[SOURCE RECORDS — start]

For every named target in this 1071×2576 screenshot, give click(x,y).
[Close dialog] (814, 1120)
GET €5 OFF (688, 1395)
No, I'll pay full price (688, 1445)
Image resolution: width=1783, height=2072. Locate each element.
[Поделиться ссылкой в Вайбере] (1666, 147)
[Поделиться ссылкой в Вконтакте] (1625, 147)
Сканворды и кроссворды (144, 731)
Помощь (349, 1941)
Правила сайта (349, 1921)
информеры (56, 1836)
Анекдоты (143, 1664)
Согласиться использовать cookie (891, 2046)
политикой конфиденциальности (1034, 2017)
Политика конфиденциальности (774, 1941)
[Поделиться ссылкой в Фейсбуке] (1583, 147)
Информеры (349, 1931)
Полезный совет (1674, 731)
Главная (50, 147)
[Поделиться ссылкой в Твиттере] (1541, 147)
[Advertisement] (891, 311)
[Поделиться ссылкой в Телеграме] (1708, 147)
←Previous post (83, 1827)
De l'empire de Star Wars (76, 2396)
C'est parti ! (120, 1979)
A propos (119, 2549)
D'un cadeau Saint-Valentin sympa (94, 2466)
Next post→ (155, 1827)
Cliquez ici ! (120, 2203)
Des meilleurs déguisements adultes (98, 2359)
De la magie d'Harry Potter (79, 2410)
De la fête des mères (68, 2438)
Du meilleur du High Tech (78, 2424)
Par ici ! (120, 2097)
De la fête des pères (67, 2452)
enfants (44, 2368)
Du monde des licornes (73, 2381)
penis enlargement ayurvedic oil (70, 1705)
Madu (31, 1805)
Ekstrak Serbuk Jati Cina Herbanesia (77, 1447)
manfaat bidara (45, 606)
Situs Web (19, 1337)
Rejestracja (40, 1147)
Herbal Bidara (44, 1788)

[SOURCE RECORDS — finish]

(TASK OBJECTIVE):
In the listing above, find the line that contains "Next post→ (155, 1827)". Write it out exactly, along with each line after it up to and including the last.

(COMPLETED TASK):
Next post→ (155, 1827)
Cliquez ici ! (120, 2203)
Des meilleurs déguisements adultes (98, 2359)
De la magie d'Harry Potter (79, 2410)
De la fête des mères (68, 2438)
Du meilleur du High Tech (78, 2424)
Par ici ! (120, 2097)
De la fête des pères (67, 2452)
enfants (44, 2368)
Du monde des licornes (73, 2381)
penis enlargement ayurvedic oil (70, 1705)
Madu (31, 1805)
Ekstrak Serbuk Jati Cina Herbanesia (77, 1447)
manfaat bidara (45, 606)
Situs Web (19, 1337)
Rejestracja (40, 1147)
Herbal Bidara (44, 1788)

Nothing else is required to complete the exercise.